### LISTED RECORDS
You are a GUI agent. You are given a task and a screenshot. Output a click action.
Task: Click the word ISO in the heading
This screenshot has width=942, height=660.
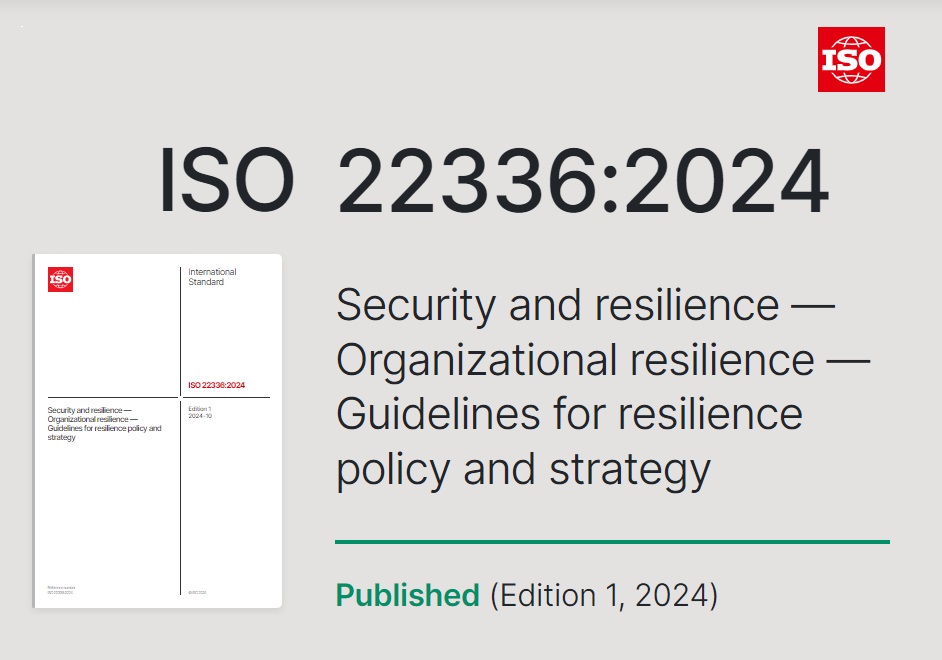226,180
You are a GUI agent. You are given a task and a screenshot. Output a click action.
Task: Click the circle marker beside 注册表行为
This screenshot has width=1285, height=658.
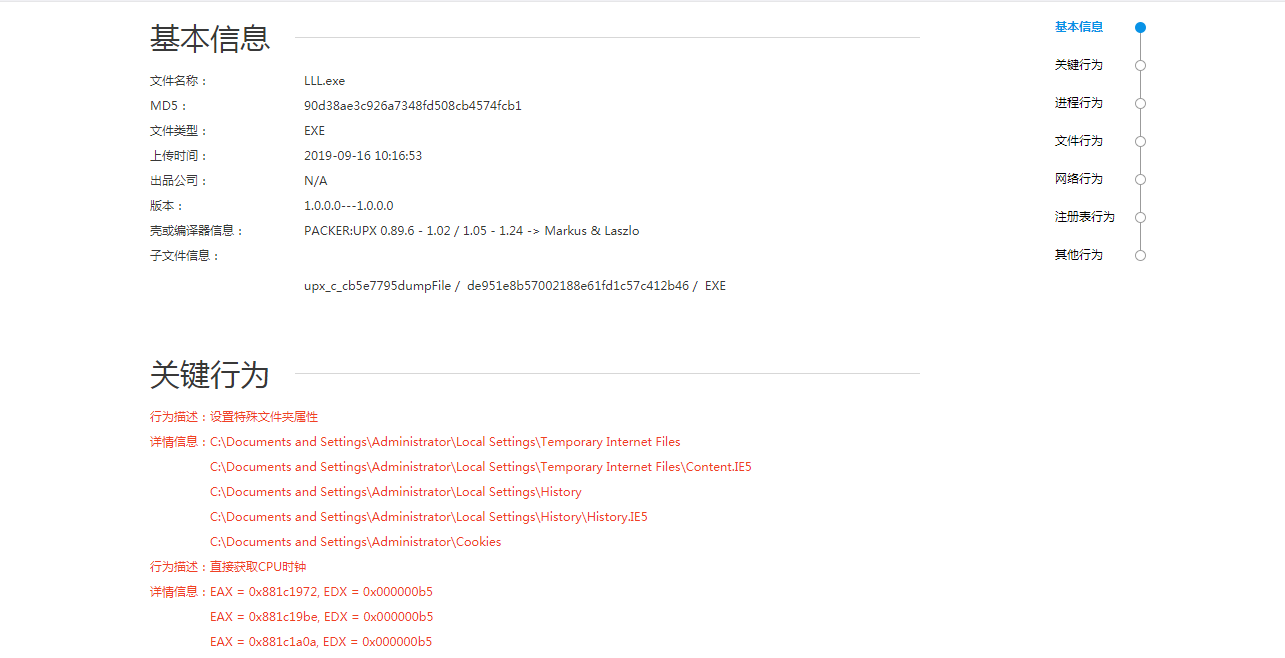click(x=1140, y=218)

### AIM OF THE TASK
Can you write out every line of the entries above word for word, leaving the pictures out?

### REPLY TO THE EXERCISE
You are a GUI agent. You are given a task and a screenshot. Output a click action.
Task: Click the word ISO in the heading
This screenshot has width=942, height=660.
226,180
You are a GUI agent. You are given a task and a screenshot. Output a click action.
Task: Click the circle marker beside 注册表行为
This screenshot has width=1285, height=658.
click(x=1140, y=218)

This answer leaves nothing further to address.